#### [Task item]
No line before the one containing "Bookmark this page with the star icon" is to be output; retype exactly that line and all lines that follow it to the end of the records.

Saved data entries:
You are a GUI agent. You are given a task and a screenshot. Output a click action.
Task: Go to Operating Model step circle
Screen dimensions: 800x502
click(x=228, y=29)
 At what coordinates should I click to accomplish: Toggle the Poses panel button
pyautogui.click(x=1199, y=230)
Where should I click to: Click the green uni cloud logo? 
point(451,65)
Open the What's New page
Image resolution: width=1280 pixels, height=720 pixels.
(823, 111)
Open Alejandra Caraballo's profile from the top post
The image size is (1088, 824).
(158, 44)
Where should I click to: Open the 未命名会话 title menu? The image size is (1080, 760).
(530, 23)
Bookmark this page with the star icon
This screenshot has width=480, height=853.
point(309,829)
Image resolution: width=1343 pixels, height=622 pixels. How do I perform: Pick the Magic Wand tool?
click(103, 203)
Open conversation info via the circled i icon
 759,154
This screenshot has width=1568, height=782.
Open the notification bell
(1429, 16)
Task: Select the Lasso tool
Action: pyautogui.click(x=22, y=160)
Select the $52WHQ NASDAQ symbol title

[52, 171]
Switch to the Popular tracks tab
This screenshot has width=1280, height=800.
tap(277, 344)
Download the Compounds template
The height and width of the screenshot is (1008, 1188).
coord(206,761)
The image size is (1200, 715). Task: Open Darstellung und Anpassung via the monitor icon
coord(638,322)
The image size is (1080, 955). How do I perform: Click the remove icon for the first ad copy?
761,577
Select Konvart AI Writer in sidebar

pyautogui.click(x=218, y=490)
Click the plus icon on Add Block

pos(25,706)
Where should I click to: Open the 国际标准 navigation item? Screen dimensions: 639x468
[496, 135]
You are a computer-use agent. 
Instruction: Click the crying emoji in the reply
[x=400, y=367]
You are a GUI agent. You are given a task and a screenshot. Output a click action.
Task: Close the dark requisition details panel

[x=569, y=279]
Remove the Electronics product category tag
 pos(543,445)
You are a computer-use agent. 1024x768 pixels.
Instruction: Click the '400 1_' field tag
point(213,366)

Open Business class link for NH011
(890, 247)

#### [Solution for this problem]
Bookmark this page with the star icon
This screenshot has width=480, height=853.
point(309,829)
Image resolution: width=1343 pixels, height=622 pixels. How do I perform: Pick the Magic Wand tool?
click(103, 203)
Open conversation info via the circled i icon
 759,154
This screenshot has width=1568, height=782.
Open the notification bell
(1429, 16)
Task: Select the Lasso tool
Action: pyautogui.click(x=22, y=160)
Select the $52WHQ NASDAQ symbol title

[52, 171]
Switch to the Popular tracks tab
This screenshot has width=1280, height=800.
tap(277, 344)
Download the Compounds template
The height and width of the screenshot is (1008, 1188).
coord(206,761)
The image size is (1200, 715). Task: Open Darstellung und Anpassung via the monitor icon
coord(638,322)
The image size is (1080, 955). How do I perform: Click the remove icon for the first ad copy?
761,577
Select Konvart AI Writer in sidebar

pyautogui.click(x=218, y=490)
Click the plus icon on Add Block

pos(25,706)
Where should I click to: Open the 国际标准 navigation item? Screen dimensions: 639x468
[496, 135]
You are a computer-use agent. 
Instruction: Click the crying emoji in the reply
[x=400, y=367]
You are a GUI agent. You are given a task and a screenshot. Output a click action.
Task: Close the dark requisition details panel

[x=569, y=279]
Remove the Electronics product category tag
 pos(543,445)
You are a computer-use agent. 1024x768 pixels.
Instruction: Click the '400 1_' field tag
point(213,366)

Open Business class link for NH011
(890, 247)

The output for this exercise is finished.